──────── Document section ────────

#1
Feb2409, 08:28 AM

P: 5

I got the first part done but im getting confused with B because I know the work done by the push  force by my friction should equal the force done by my cousins force by friction..I know Im right there I just cant put the equation together cuz Im getting stuck any help Please
Suppose that the coefficient of friction between your feet and the floor, while wearing socks, is 0.250. Knowing this, you decide to get a running start and then slide across the floor. a) If your speed is 3.00 m/s when you start to slide, what distance d will you slide before stopping? F*d = 1/2mv^2 .250m(9.8 )*d = 1/2m(3)^2 d = 1/2(3)^2 / .25(9.8 ) d = 1.8367 m b) Now, suppose that your young cousin sees you sliding and takes off her shoes so that she can slide as well (assume her socks have the same coefficient of friction as yours). Instead of getting a running start, she asks you to give her a push. So, you push her with a force of 125 N over a distance of 1.00 m. If her mass is 20.0 kg, what distance d does she slide (i.e., how far does she move after the push ends)? Remember that the friction force is acting anytime that she is moving.

────────

=== Problem set ===
• a. Answer these questions using the forum post:
(i) What coefficient of friction does it give between the feet and the floor while wearing socks?
(ii) With what force, and over what distance, is the cousin pushed?
(iii) What slide distance did the poster get for part a?
• b. List every unit of measure that appears in the forum post, written as the symbols it uses.
• c. In part b of the forum post, friction must be included during the push as well as after it. Using the post's own reason, explain why in one or two sentences.

──────── Data block ────────

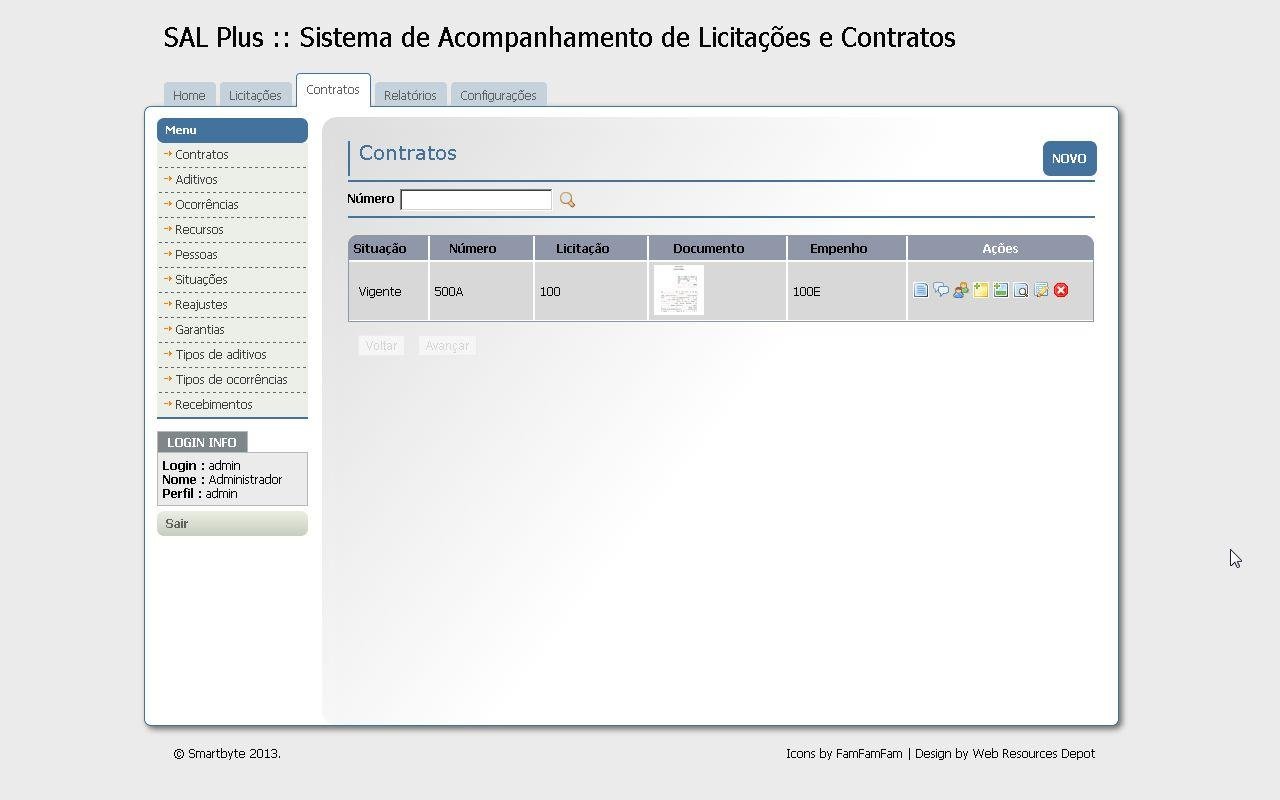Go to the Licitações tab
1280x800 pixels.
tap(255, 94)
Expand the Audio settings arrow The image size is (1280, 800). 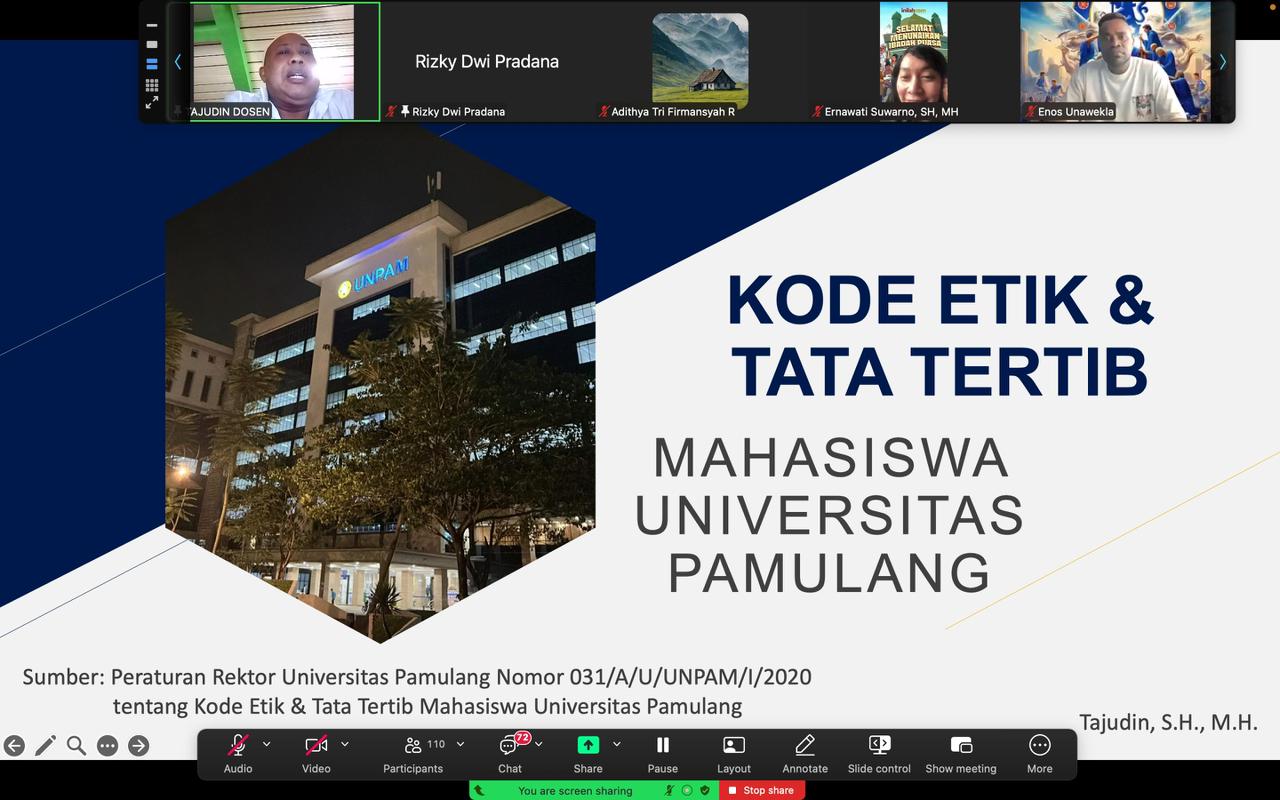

────────

=== Solutions ===
• a.
(i) 0.250
(ii) A force of 125 N over a distance of 1.00 m
(iii) 1.8367 m

• b. m/s, N, m, kg

• c. The post notes that the friction force acts whenever the cousin is moving. She is already moving during the 1.00 m push, so friction works against her then too, not only after the push ends.